▶ [Your task]:
A faithful copy is needed. Set down all of the data below exactly.
-------- Records for processing --------
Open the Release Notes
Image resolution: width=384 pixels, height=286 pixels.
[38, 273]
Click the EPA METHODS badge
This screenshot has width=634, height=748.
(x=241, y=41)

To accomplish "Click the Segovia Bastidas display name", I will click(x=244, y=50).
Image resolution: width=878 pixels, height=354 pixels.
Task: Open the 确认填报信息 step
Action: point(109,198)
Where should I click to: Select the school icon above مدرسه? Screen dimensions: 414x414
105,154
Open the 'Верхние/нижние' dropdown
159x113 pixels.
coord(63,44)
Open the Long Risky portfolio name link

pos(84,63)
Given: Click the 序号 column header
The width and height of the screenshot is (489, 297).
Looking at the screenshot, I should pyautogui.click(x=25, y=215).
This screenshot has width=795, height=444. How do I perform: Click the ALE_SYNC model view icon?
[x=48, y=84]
--------
▶ [Exercise result]:
Open the Release Notes
Image resolution: width=384 pixels, height=286 pixels.
[38, 273]
Click the EPA METHODS badge
This screenshot has width=634, height=748.
(x=241, y=41)

To accomplish "Click the Segovia Bastidas display name", I will click(x=244, y=50).
Image resolution: width=878 pixels, height=354 pixels.
Task: Open the 确认填报信息 step
Action: point(109,198)
Where should I click to: Select the school icon above مدرسه? Screen dimensions: 414x414
105,154
Open the 'Верхние/нижние' dropdown
159x113 pixels.
coord(63,44)
Open the Long Risky portfolio name link

pos(84,63)
Given: Click the 序号 column header
The width and height of the screenshot is (489, 297).
Looking at the screenshot, I should pyautogui.click(x=25, y=215).
This screenshot has width=795, height=444. How do I perform: Click the ALE_SYNC model view icon?
[x=48, y=84]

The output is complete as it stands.